*EXERCISE DATA:*
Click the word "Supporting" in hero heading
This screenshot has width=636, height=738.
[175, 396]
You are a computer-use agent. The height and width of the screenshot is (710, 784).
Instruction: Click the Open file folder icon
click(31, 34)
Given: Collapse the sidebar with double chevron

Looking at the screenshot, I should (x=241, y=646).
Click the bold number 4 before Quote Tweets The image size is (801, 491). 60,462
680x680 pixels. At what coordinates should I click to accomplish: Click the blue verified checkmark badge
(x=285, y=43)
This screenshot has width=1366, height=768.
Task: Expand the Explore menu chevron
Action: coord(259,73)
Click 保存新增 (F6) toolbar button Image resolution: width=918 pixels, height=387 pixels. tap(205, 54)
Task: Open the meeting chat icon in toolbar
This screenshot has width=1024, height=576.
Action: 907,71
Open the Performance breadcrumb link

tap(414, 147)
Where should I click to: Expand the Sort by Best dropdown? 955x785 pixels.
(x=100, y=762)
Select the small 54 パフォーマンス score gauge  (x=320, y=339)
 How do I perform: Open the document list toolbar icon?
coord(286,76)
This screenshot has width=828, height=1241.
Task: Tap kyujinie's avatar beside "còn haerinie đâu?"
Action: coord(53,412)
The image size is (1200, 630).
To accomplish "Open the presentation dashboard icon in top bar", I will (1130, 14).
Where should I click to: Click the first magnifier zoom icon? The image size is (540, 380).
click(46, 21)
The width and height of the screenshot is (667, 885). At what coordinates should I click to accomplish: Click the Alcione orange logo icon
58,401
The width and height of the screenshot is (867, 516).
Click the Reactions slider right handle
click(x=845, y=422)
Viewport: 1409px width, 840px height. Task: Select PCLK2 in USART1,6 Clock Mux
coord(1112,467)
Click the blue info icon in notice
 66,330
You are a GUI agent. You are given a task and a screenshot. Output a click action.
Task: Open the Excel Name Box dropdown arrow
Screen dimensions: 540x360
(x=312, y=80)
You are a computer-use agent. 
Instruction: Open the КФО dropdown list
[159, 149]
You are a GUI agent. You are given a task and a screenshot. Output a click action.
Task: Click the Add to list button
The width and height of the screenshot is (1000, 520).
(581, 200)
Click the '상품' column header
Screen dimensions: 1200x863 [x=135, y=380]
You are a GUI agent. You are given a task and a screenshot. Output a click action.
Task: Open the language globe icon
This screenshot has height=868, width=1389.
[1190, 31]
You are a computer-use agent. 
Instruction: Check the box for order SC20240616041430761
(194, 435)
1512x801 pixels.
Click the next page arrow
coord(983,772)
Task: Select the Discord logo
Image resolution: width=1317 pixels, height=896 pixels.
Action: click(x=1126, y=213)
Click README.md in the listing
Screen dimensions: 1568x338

*BRIEF:* Nothing should be omitted or altered. Retype the records exactly.

*ANSWER TO THIS PROBLEM:*
Click the word "Supporting" in hero heading
This screenshot has width=636, height=738.
[175, 396]
You are a computer-use agent. The height and width of the screenshot is (710, 784).
Instruction: Click the Open file folder icon
click(31, 34)
Given: Collapse the sidebar with double chevron

Looking at the screenshot, I should (x=241, y=646).
Click the bold number 4 before Quote Tweets The image size is (801, 491). 60,462
680x680 pixels. At what coordinates should I click to accomplish: Click the blue verified checkmark badge
(x=285, y=43)
This screenshot has width=1366, height=768.
Task: Expand the Explore menu chevron
Action: coord(259,73)
Click 保存新增 (F6) toolbar button Image resolution: width=918 pixels, height=387 pixels. tap(205, 54)
Task: Open the meeting chat icon in toolbar
This screenshot has width=1024, height=576.
Action: 907,71
Open the Performance breadcrumb link

tap(414, 147)
Where should I click to: Expand the Sort by Best dropdown? 955x785 pixels.
(x=100, y=762)
Select the small 54 パフォーマンス score gauge  (x=320, y=339)
 How do I perform: Open the document list toolbar icon?
coord(286,76)
This screenshot has width=828, height=1241.
Task: Tap kyujinie's avatar beside "còn haerinie đâu?"
Action: coord(53,412)
The image size is (1200, 630).
To accomplish "Open the presentation dashboard icon in top bar", I will (1130, 14).
Where should I click to: Click the first magnifier zoom icon? The image size is (540, 380).
click(46, 21)
The width and height of the screenshot is (667, 885). At what coordinates should I click to accomplish: Click the Alcione orange logo icon
58,401
The width and height of the screenshot is (867, 516).
Click the Reactions slider right handle
click(x=845, y=422)
Viewport: 1409px width, 840px height. Task: Select PCLK2 in USART1,6 Clock Mux
coord(1112,467)
Click the blue info icon in notice
 66,330
You are a GUI agent. You are given a task and a screenshot. Output a click action.
Task: Open the Excel Name Box dropdown arrow
Screen dimensions: 540x360
(x=312, y=80)
You are a computer-use agent. 
Instruction: Open the КФО dropdown list
[159, 149]
You are a GUI agent. You are given a task and a screenshot. Output a click action.
Task: Click the Add to list button
The width and height of the screenshot is (1000, 520).
(581, 200)
Click the '상품' column header
Screen dimensions: 1200x863 [x=135, y=380]
You are a GUI agent. You are given a task and a screenshot. Output a click action.
Task: Open the language globe icon
This screenshot has height=868, width=1389.
[1190, 31]
You are a computer-use agent. 
Instruction: Check the box for order SC20240616041430761
(194, 435)
1512x801 pixels.
Click the next page arrow
coord(983,772)
Task: Select the Discord logo
Image resolution: width=1317 pixels, height=896 pixels.
Action: click(x=1126, y=213)
Click README.md in the listing
Screen dimensions: 1568x338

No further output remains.